Annexure - A to the Auditors'' Report

The Annexure referred to in Independent Auditors'' Report to the members of the Company on the standalone financial statements for the year ended 31 March 2018, we report that:

(i) (a) The Company has maintained proper records showing full particulars, including quantitative details and situation of fixed assets.

(b) The Company has a regular program of physical verification of its fixed assets which, in our opinion, is reasonable having regard to the size of the Company and the nature of its assets and no material discrepancies were noticed on such verification.

(c ) According to the information and explanations given to us and on the basis of our examination of the records of the Company, the title deeds of immovable properties are held in the name of the Company.

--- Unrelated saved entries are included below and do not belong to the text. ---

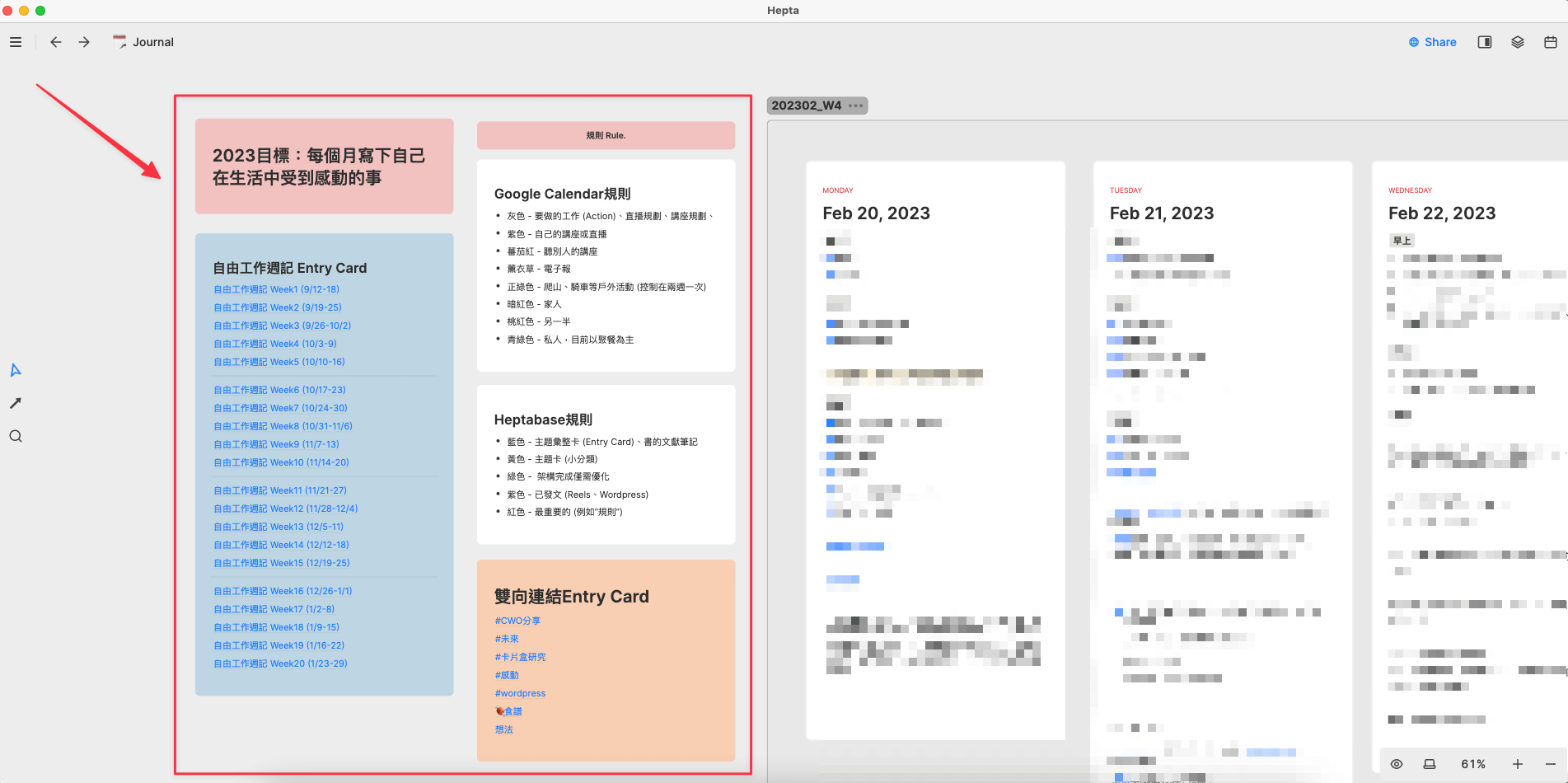Image resolution: width=1568 pixels, height=783 pixels.
Task: Open the Feb 20, 2023 journal card
Action: click(x=876, y=213)
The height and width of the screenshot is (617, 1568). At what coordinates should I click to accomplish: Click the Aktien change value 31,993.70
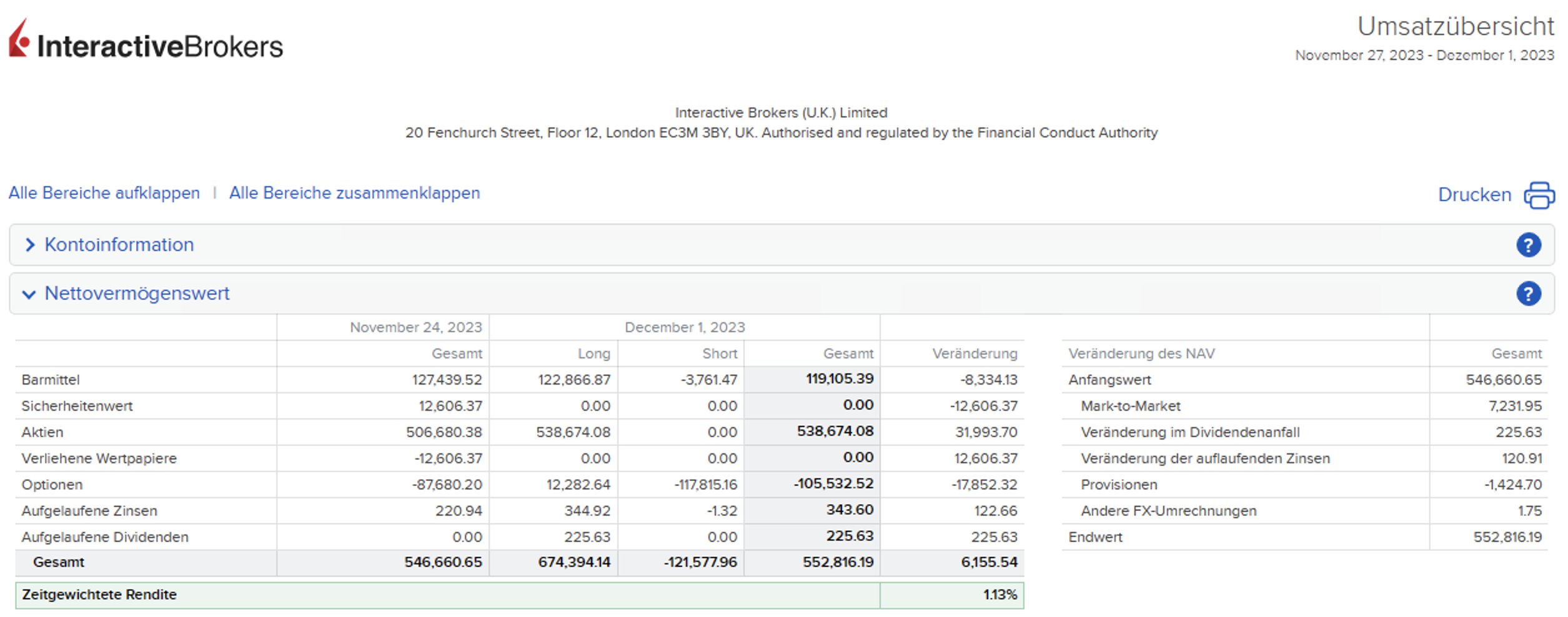(x=985, y=432)
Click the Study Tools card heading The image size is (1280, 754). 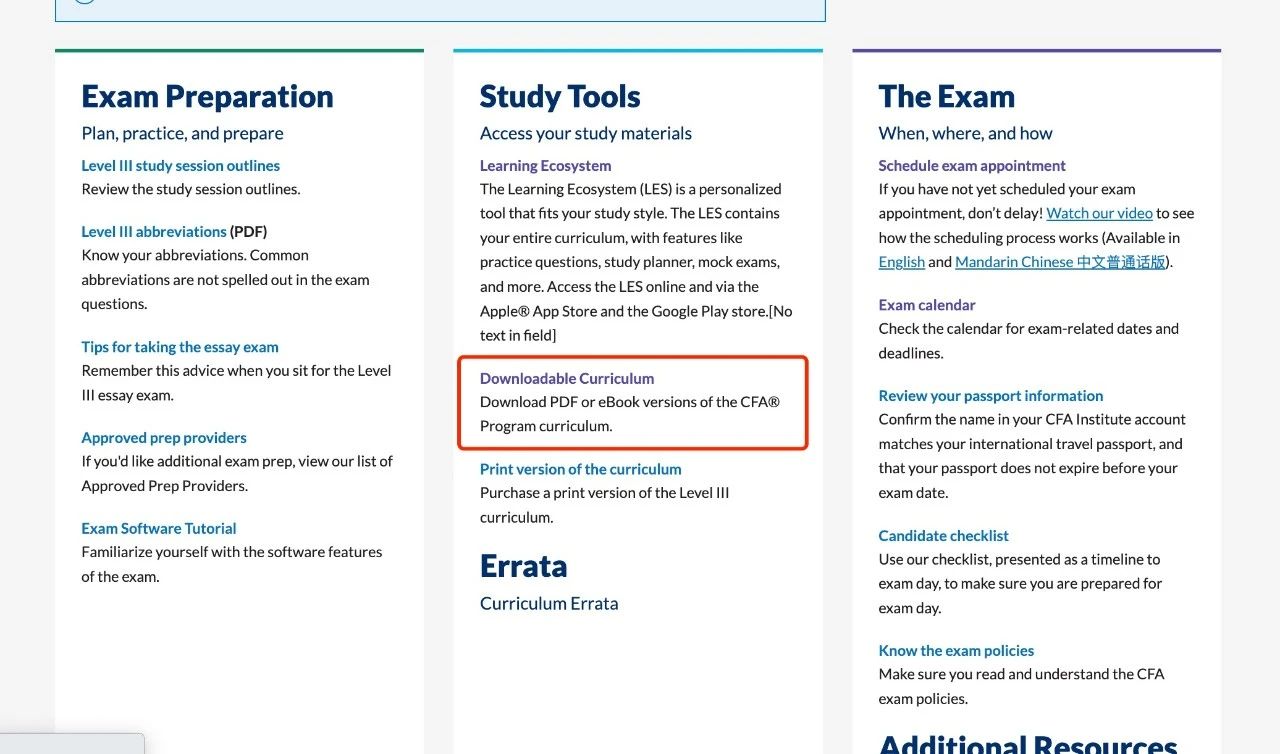point(560,96)
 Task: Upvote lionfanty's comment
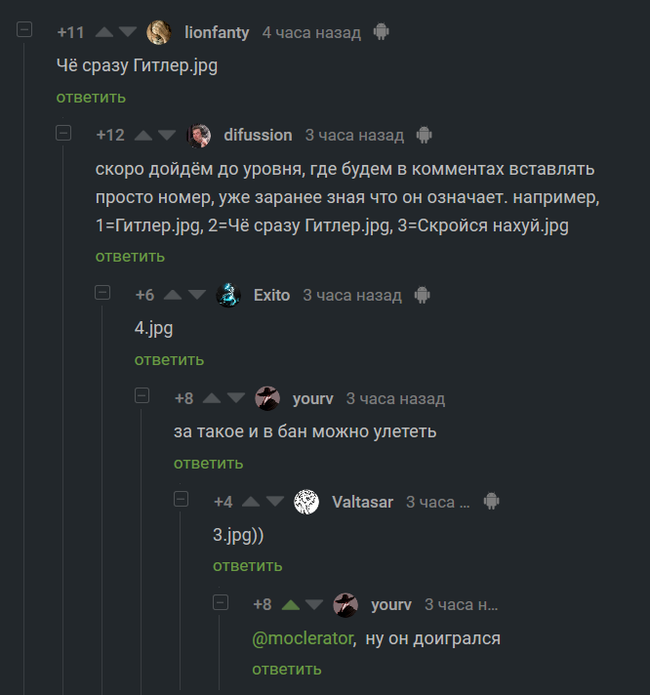pyautogui.click(x=104, y=32)
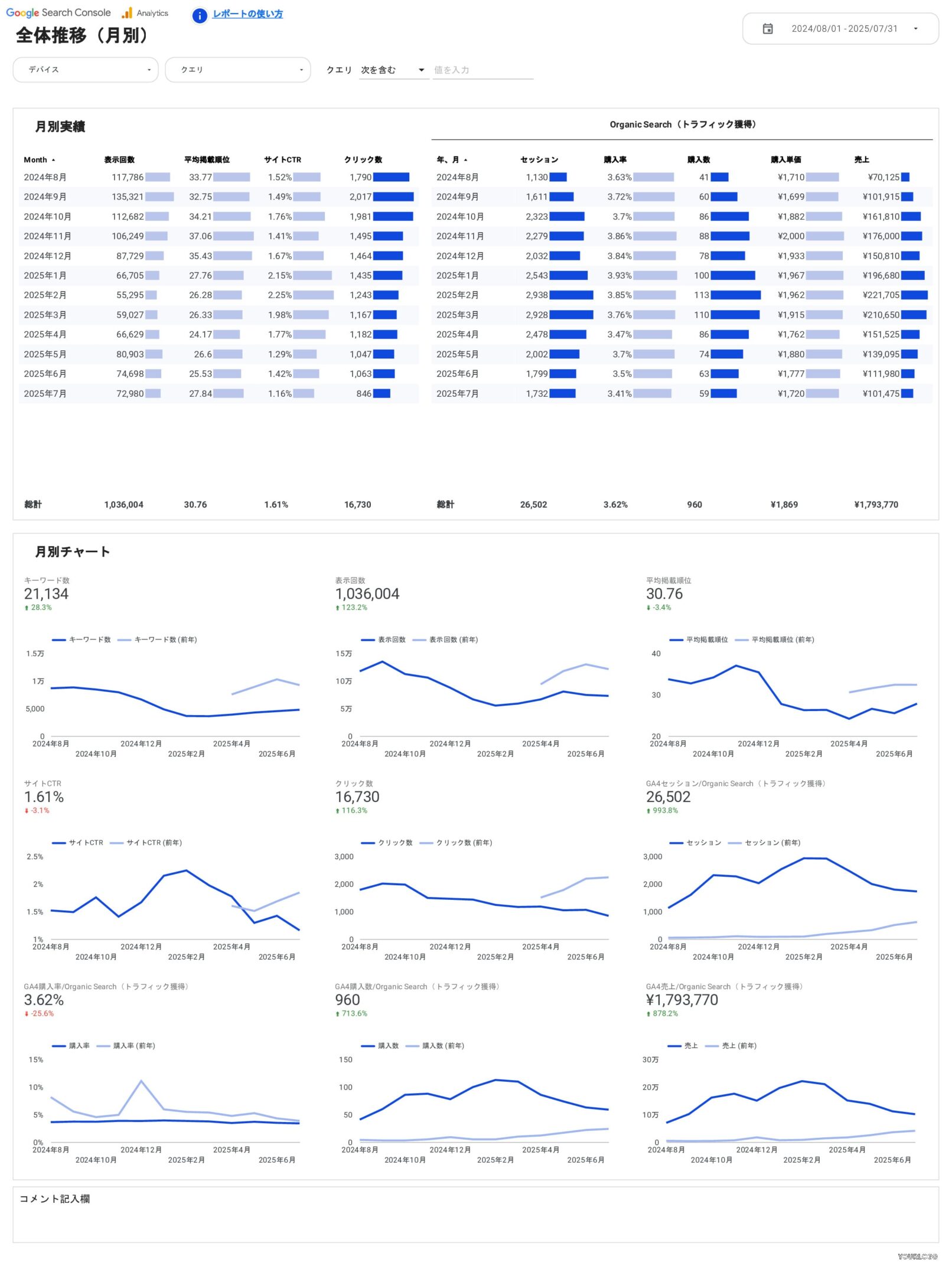The image size is (952, 1269).
Task: Click the Google Search Console logo
Action: (58, 13)

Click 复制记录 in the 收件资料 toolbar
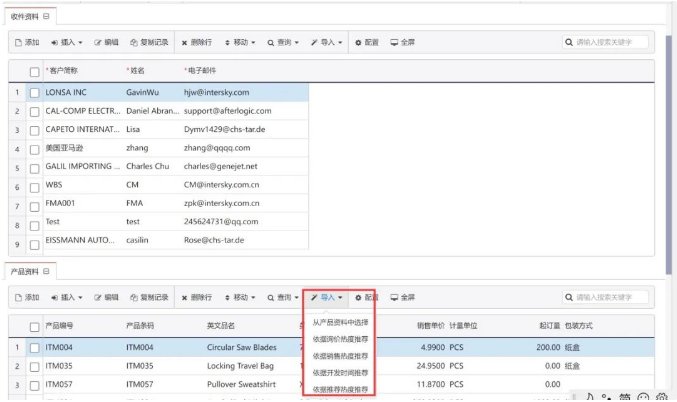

(ii) The Company is a Housing and other Finance company and the company''s business does not hold any physical inventories. Thus, paragraph 3(ii) of the Order is not applicable to the Company.

(iii) As per the information and records made available, the Company has granted unsecured loans to companies covered in the register maintained under section 189 of the Companies Act, 2013 (''the Act''). In our opinion, the rate of interest and other terms and conditions on which the short term advance had been granted to the said parties were not, prima facie, prejudicial to the interest of the Company. Further the borrowers have been regular in the payment of the principal and interest as stipulated and there were no overdue amount in respect of such loans advance granted.

(iv) In our opinion and according to the information and explanations given to us, the company has not provided/made any loans, investments, guarantees and securities under the provisions of section 185 and 186 of the Act.

(v) The company has not accepted any deposits from the public and hence the provisions of section 73 to 76 and any other relevant provisions of the Act or any other directives of RBI are not applicable to the company.

(vi) The Central government has not prescribed the maintenance of cost records under section 148(1) of the Act, for any of the business activity or services by the company.

(vii) (a) According to the information and explanations given to us and on the basis of our examination of the records of the Company, amounts deducted/ accrued in the books of account in respect of undisputed statutory dues including provident fund, income-tax, sales tax, value added tax, duty of customs, service tax, goods and service tax,cess and other material statutory dues have been regularly deposited during the year by the Company with the appropriate authorities. As explained to us, the Company did not have any dues on account of employees'' state insurance and duty of excise.

(b) According to the information and explanations given to us, no undisputed amounts payable in respect of provident fund, income tax, sales tax, value added tax, duty of customs, service tax, cess and other material statutory dues were in arrears as at 31 March 2018 for a period of more than six months from the date they became payable.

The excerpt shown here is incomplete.